## Start Data section
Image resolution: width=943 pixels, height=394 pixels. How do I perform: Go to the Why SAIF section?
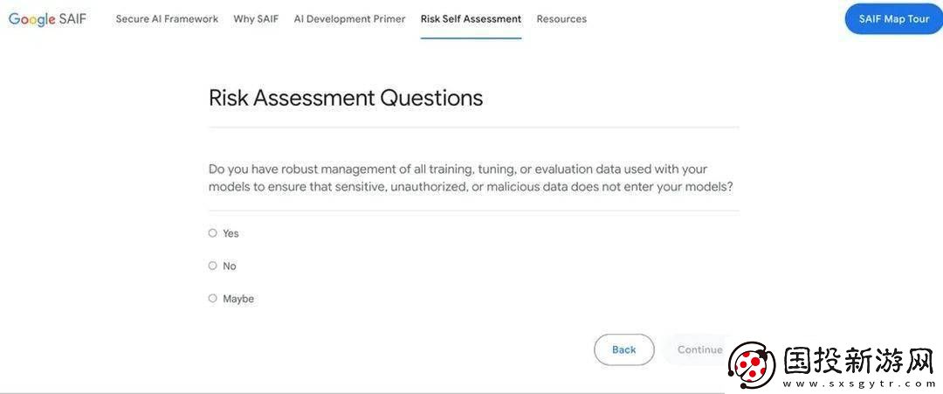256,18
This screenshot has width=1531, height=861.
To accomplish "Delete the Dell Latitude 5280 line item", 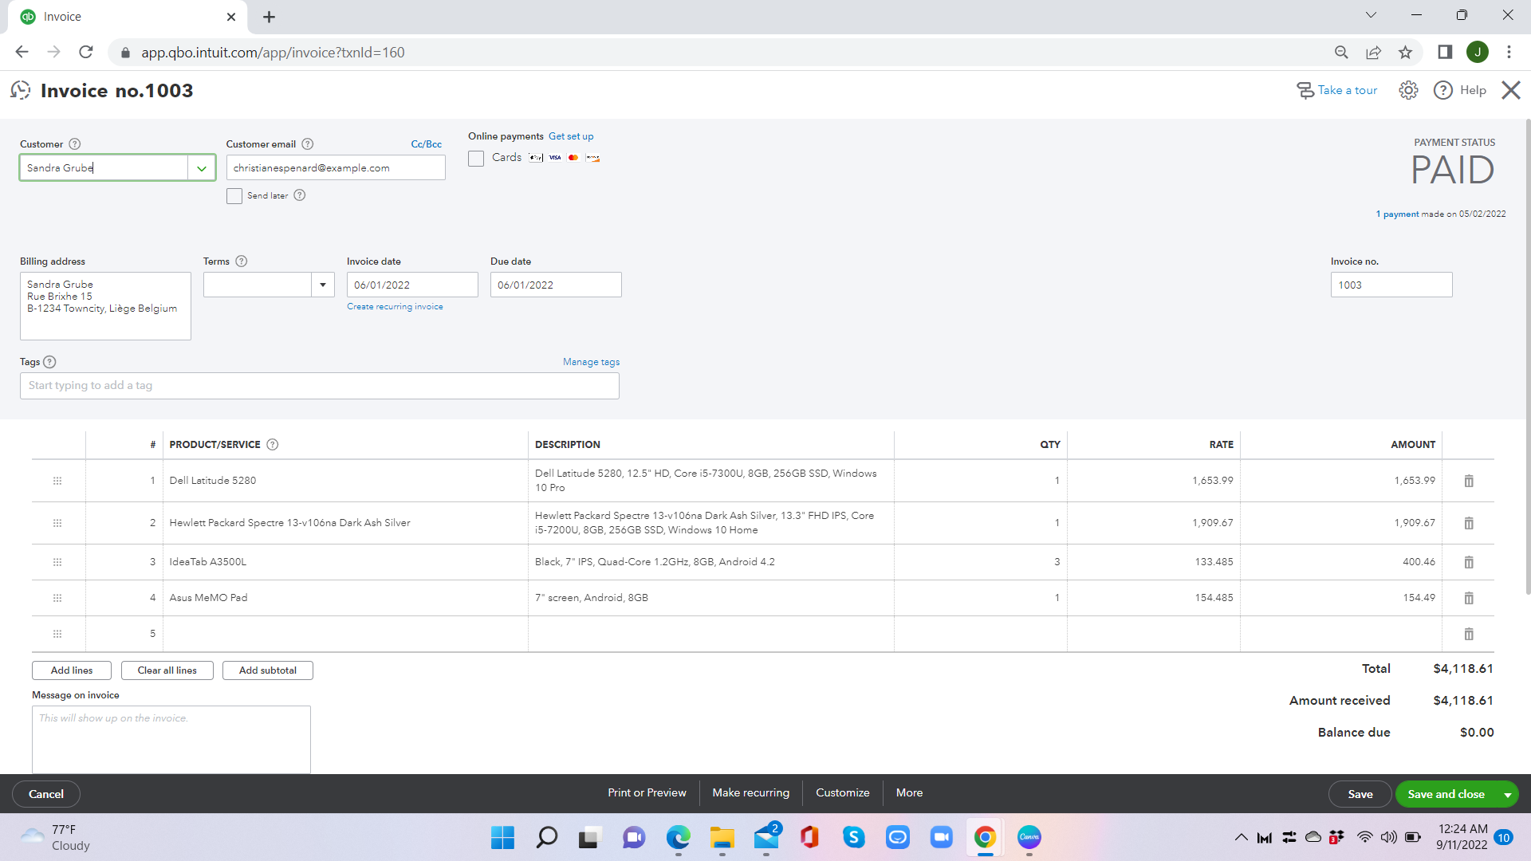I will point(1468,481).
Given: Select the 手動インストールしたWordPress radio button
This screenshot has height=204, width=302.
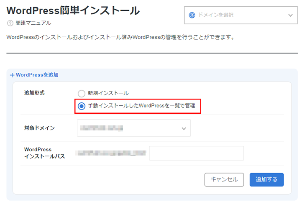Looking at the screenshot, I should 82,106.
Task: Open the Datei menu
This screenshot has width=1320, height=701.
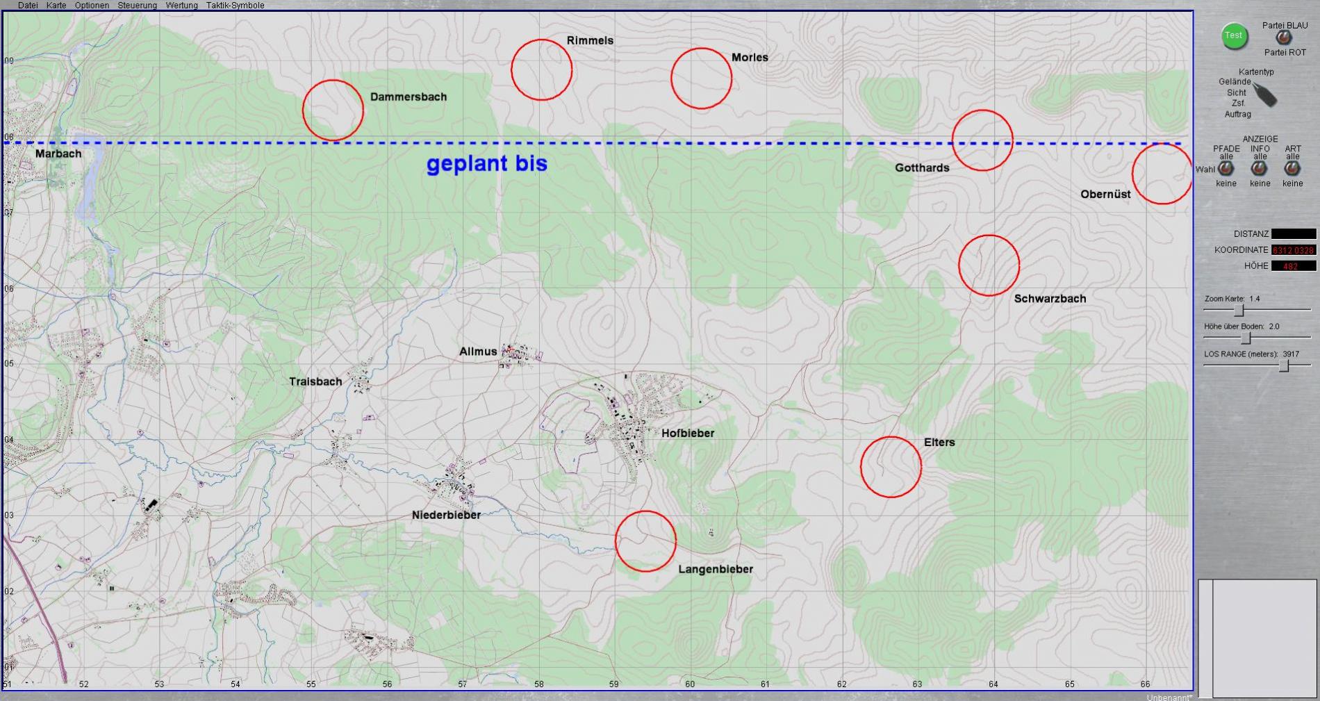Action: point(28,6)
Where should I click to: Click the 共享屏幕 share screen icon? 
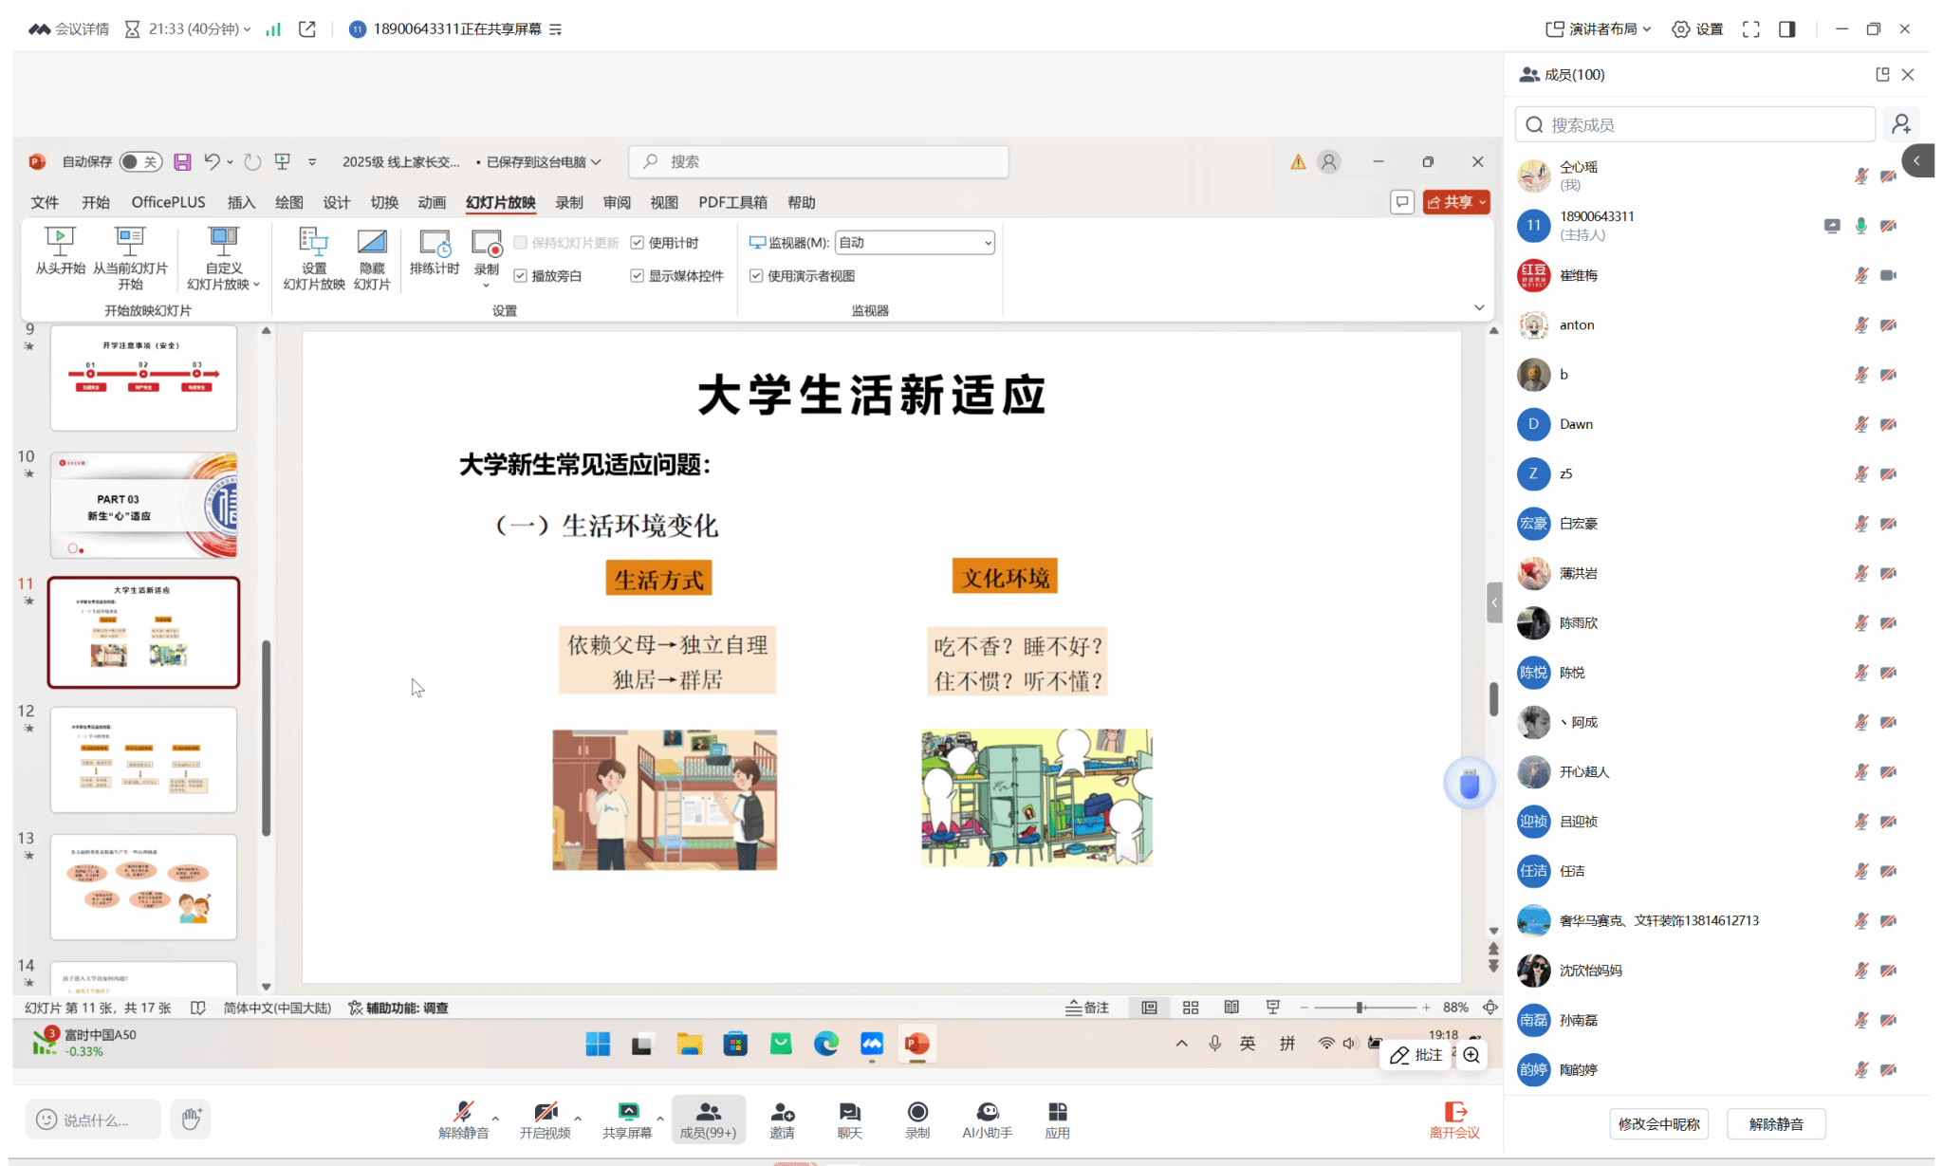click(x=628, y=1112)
## End Data section
Instructions to follow :: Rewrite the material from the line containing "Where should I" through the end of the material as a JSON list of strings, one string per line, with blank lines left out. Omit the pictures.

Result of the exercise ::
[
  "Where should I click to: Click the 共享屏幕 share screen icon? ",
  "click(x=628, y=1112)"
]